- [Activity] Where the line containing "Click the user profile icon in header" appears in the entries below, begin there and output every line through the last, exactly, minus the pictures.

====== Record set ======

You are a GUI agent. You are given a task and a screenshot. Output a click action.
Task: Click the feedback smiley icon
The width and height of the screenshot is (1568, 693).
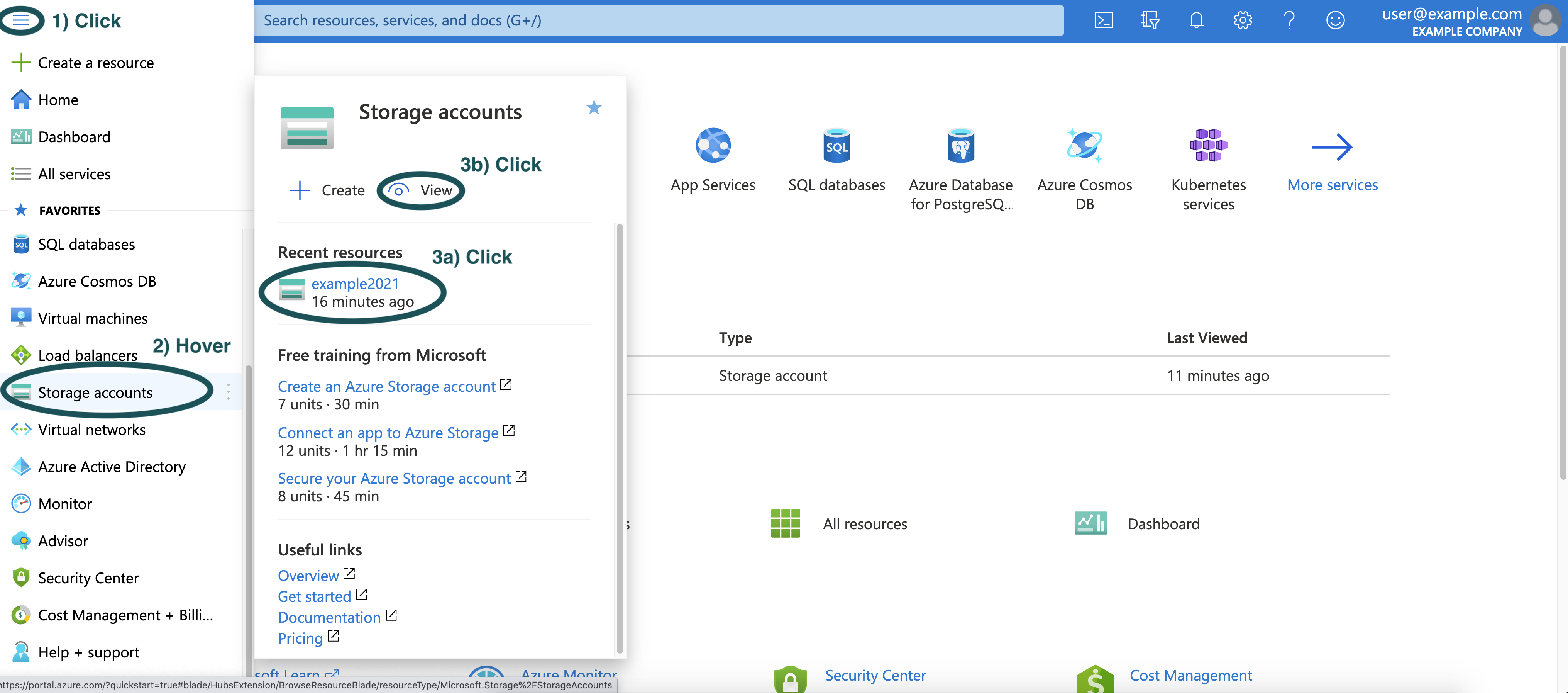tap(1335, 21)
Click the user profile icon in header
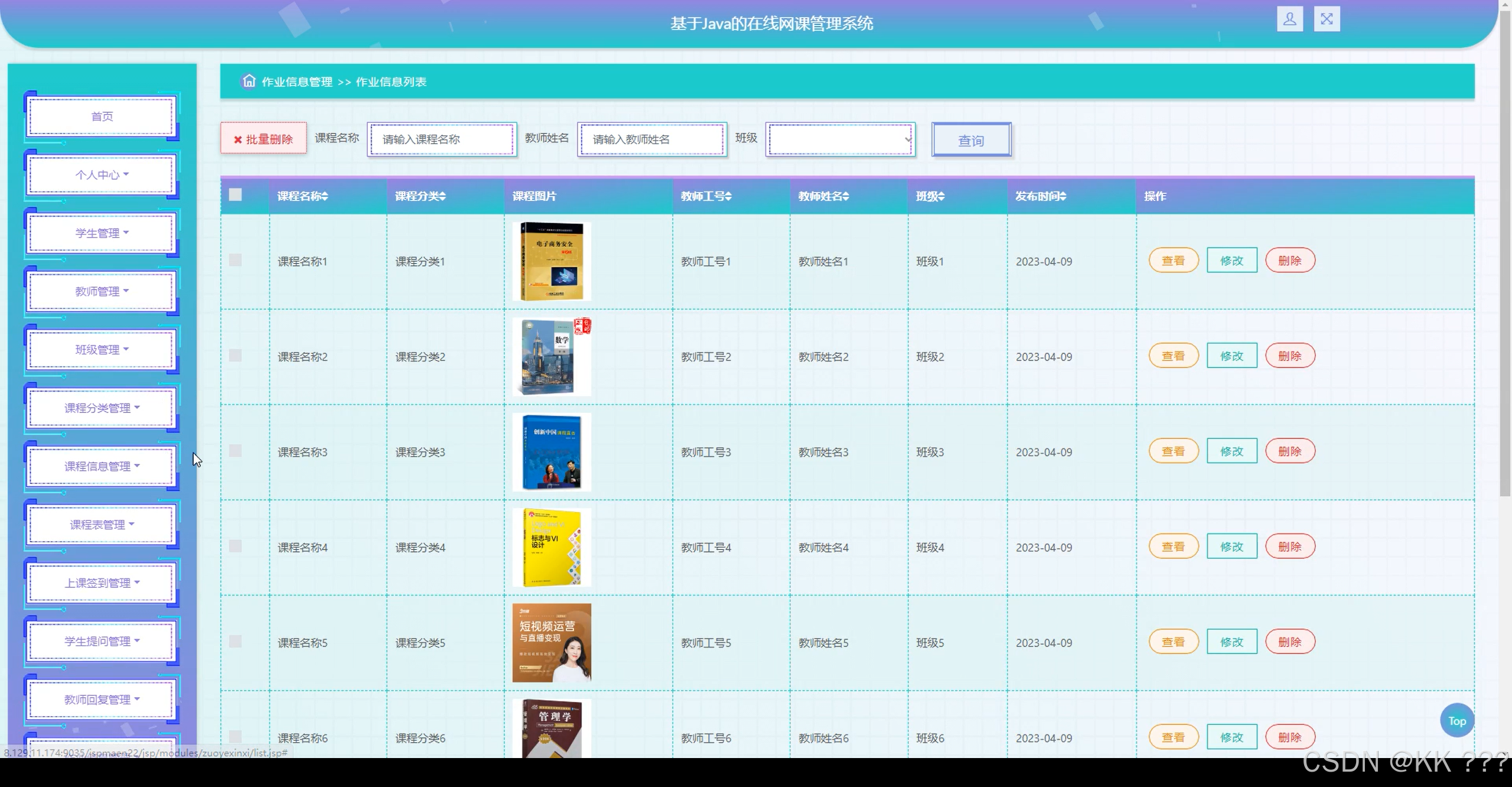Image resolution: width=1512 pixels, height=787 pixels. point(1289,19)
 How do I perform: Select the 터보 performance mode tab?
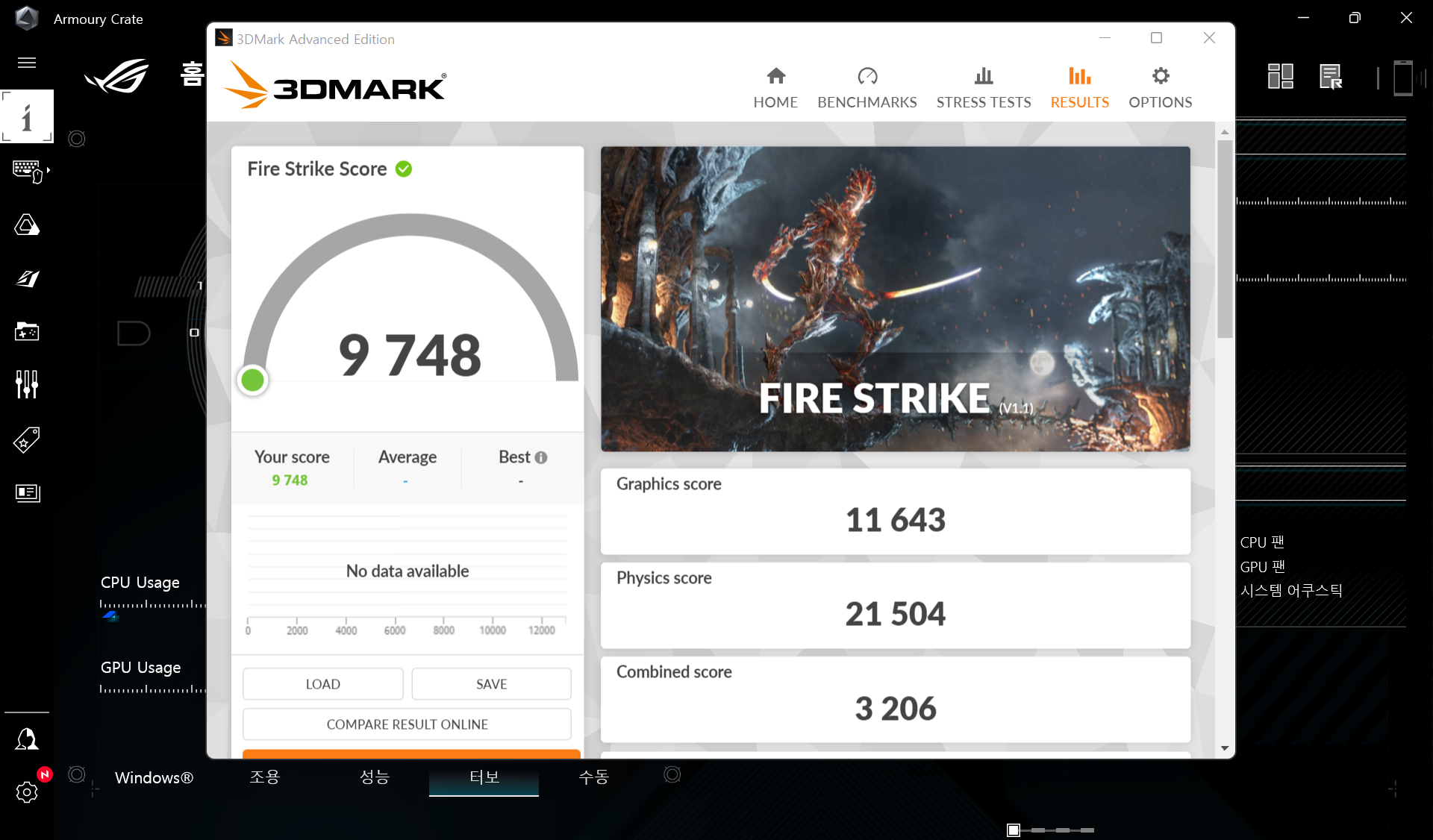(x=484, y=777)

======

- [Response area]
Click the user profile icon in header
Image resolution: width=1512 pixels, height=787 pixels. point(1289,19)
 How do I perform: Select the 터보 performance mode tab?
(x=484, y=777)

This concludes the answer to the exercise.